Smoking during pregnancy and risk of oral clefts


Anatomically, there are two types of oral clefts: cleft lip, usually with cleft palate; and isolated cleft palate. Pathologically, both types are divided into syndromic (babies having other birth defects) and non-syndromic. Cleft lip/palate occurs in approximately 1 in every 1,000 white babies. Isolated cleft palate occurs in approximately 1 in every 2,000 white babies. The causes of oral clefts are not well understood. This meta-analysis aims to estimate the association between cigarette smoking during pregnancy and the risk of having a child with a non-syndromic oral cleft.


Smoking in the first trimester of pregnancy is associated with a slightly higher risk of having a child with an oral cleft.


DF Wyszynski et al. Maternal cigarette smoking and oral clefts: a meta-analysis. Cleft Palate-Craniofacial Journal 1997 34: 206-210.

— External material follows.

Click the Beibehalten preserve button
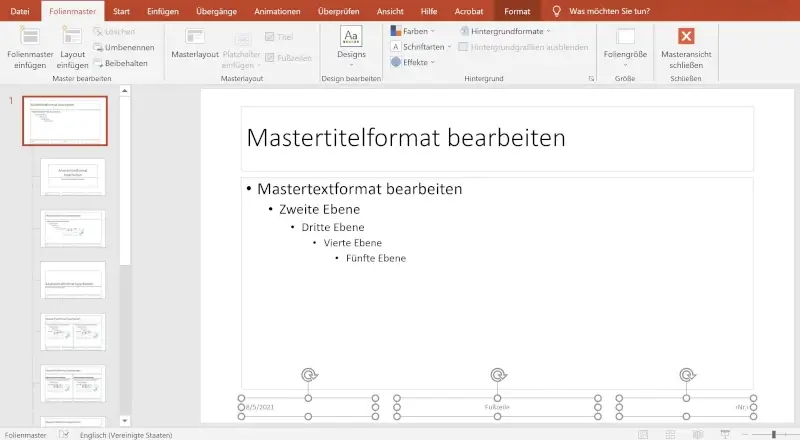 [x=98, y=62]
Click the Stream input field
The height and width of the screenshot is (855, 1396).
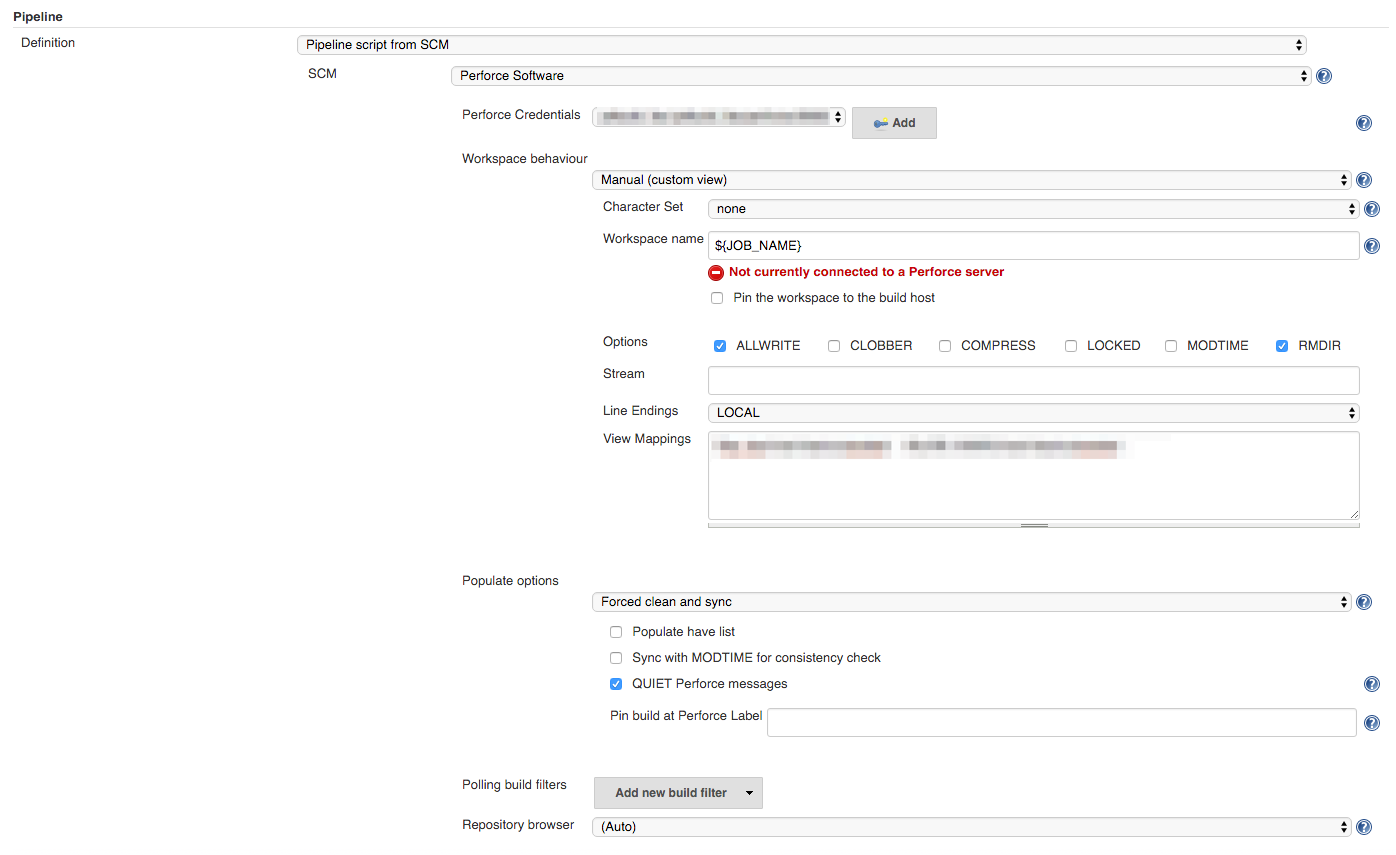[1033, 380]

The literature was searched using MEDLINE and Current Contents between 1966 and 1996. Bibliographies of retrieved articles were then reviewed. Three experts were also asked for reports that had not been identified with these searches. To be included, cohort and case-control studies had to have (i) examined oral cleft patients (cleft lip/palate, isolated cleft palate, or both) and a comparison group and (ii) recorded cigarette smoking during the first trimester of pregnancy. When one set of results had been analysed in two different studies, the set with the largest sample size was included.

Nine case-control and two cohort studies were identified. All studies examined cleft lip/palate (2,807 cases and 107,024 comparisons). All except two also examined isolated cleft palate (759 cases and 39,649 comparisons). Participant numbers in individual studies varied widely. For example, two studies contributed 91% of comparisons in the cleft lip/palate studies and one study contributed 84% of comparisons in the cleft palate studies. Results of both study designs were pooled.

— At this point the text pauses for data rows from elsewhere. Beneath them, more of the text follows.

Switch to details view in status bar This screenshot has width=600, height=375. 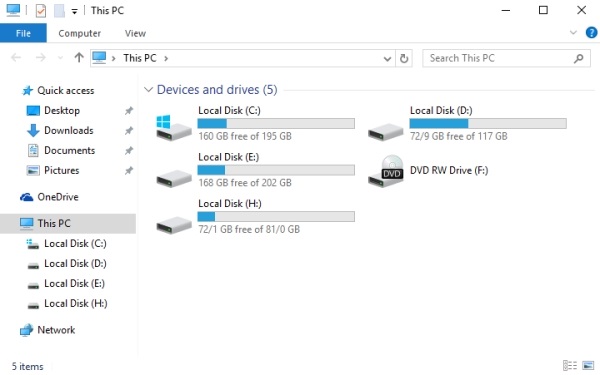570,365
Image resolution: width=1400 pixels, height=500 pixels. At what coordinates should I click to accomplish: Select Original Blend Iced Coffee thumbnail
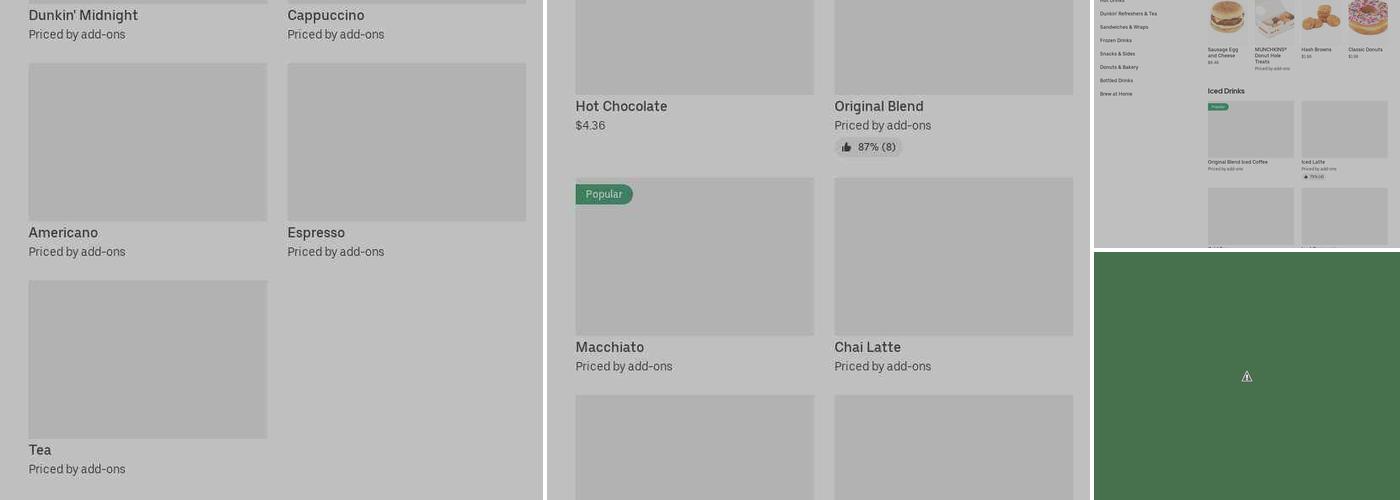[x=1250, y=131]
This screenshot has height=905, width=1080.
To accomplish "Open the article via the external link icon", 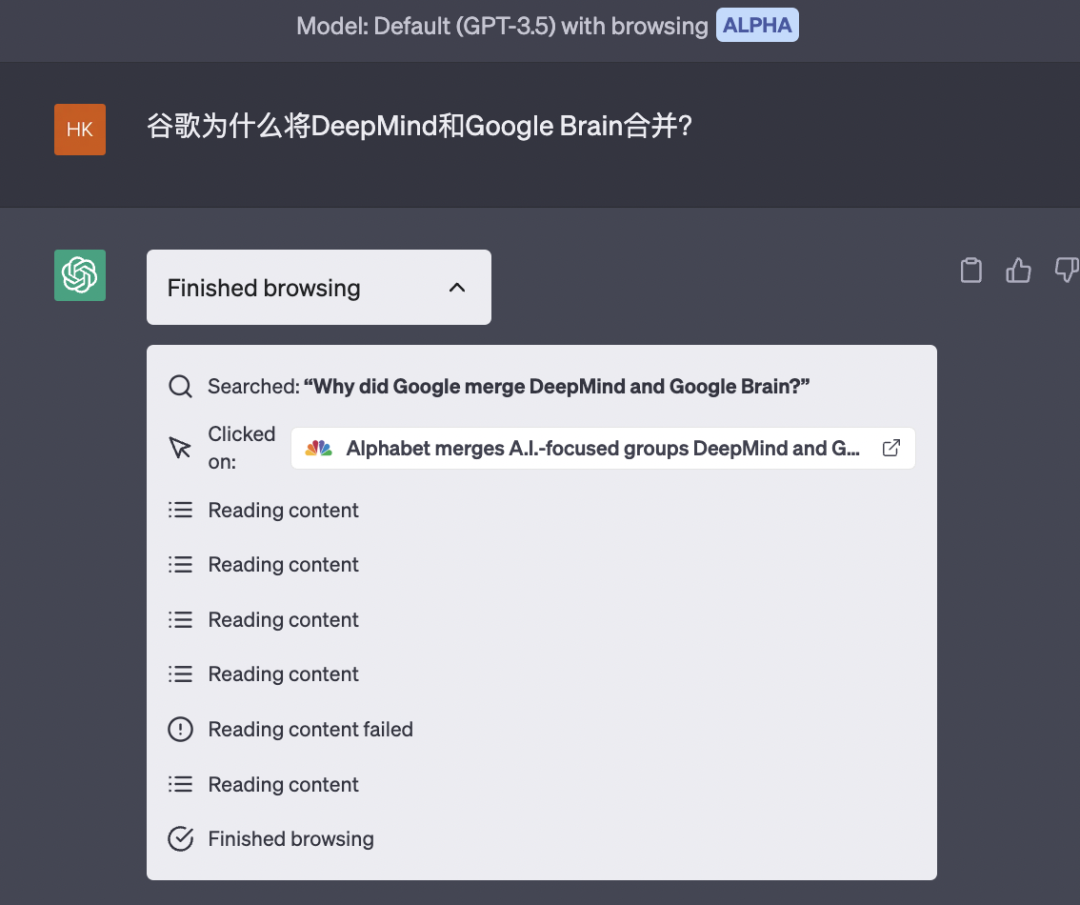I will point(891,448).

Cigarette smoking in the first trimester was associated with a small increased risk of having a child with a cleft lip/palate (odds ratio 1.29, 95% confidence interval 1.18 to 1.42) and a child with isolated cleft palate (odds ratio 1.32, 95% confidence interval 1.09 to 1.60).

The authors report that seven studies had adjusted for maternal age, but which ones, and whether any other adjustments were made was not discussed.

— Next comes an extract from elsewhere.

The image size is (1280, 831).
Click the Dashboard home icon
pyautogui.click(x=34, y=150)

Studies differed in design and participant selection. There was insufficient information on adjustments made to results (e.g. had the studies, contributing the most participants, adjusted for maternal age?) and there was no information on how cigarette smoking was assessed. With this material we can say that smoking is associated with a small increased risk of having a child with an oral cleft, it is just not possible to quantify that risk exactly. But a quick back of envelope calculation indicates that smoking might increase the risk of having a baby with a cleft lip or palate from 1 in 1000 to about 1 in 800.